San Francisco Aims for 100% Green Power by 2020

solar power unveiling

Want to buy an electric car, but concerned that the power from your plug might be coming from a coal-fired plant? Consider moving to San Francisco, which is aiming to power itself entirely with renewables by 2020. The move, announced by outgoing mayor Gavin Newsom, will rely in part on a $250,000 grant from the Sidney Frank Foundation to analyze how to power the city's 950 MW peak energy use with only renewable energy (including hydro power as a renewable).

So can the city by the Bay do it--or is this a civic form of greenwashing?

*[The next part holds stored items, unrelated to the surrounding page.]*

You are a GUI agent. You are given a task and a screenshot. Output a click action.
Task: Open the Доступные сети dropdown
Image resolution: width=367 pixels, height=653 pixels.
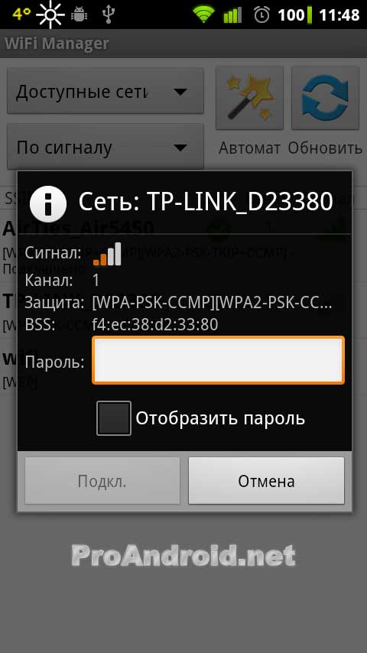tap(106, 91)
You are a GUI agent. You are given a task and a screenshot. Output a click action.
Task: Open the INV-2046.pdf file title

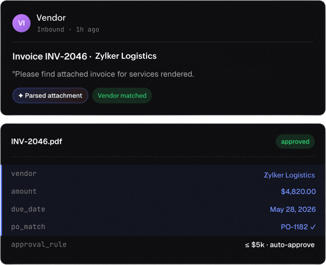[x=36, y=142]
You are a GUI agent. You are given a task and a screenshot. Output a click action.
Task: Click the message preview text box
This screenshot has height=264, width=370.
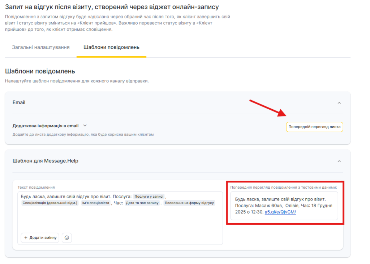[x=284, y=206]
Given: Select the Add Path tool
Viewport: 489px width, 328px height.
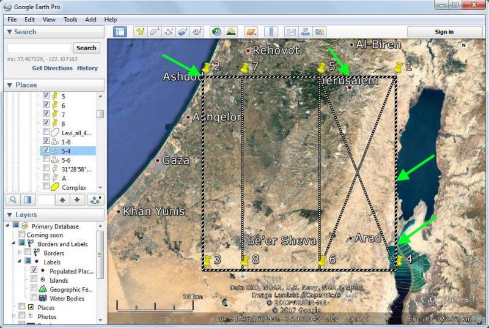Looking at the screenshot, I should tap(169, 32).
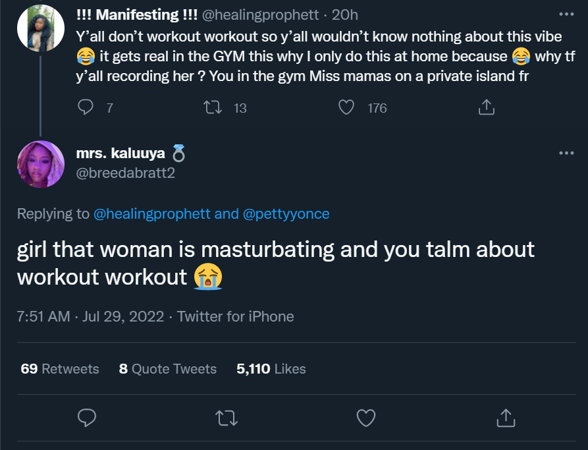Viewport: 588px width, 450px height.
Task: Share the Manifesting tweet
Action: [485, 107]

Last week, the city's Sunset Reservoir Solar Project, a 5 MW solar photovoltaic system on top of the city's largest reservoir, was completed. That project alone is tripling San Francisco's municipal solar generation. But it's far from enough. According to the New York Times, the city also produces 3.5 MW of biogas and 10 MW of distributed solar, relying on the Hetch Hetchy Water and Power system (which supplies hydropower for the city's municipal needs) and PG&E's power portfolio for the rest.

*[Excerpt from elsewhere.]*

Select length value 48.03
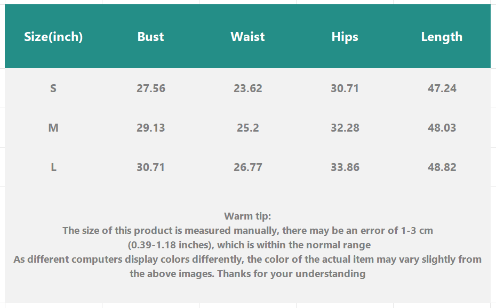 tap(442, 128)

If San Francisco's power is to be come 100% renewable, PG&E will have to ramp up its renewables portfolio. The utility currently produces 16% of its energy from renewable sources, and has plans to expand. San Francisco, for its part, plans to launch a 1 MW to 3 MW wave energy project in 2011. If that goes well, the city anticipates building a larger 30 MW to 100 MW wave project.

That still won't be enough to power the city, but San Francisco is optimistic. After all, the city's goal of achieving 75 percent waste diversion by 2010 once seemed like a pipe dream, too. Now San Francisco is recycling 77 percent of its waste.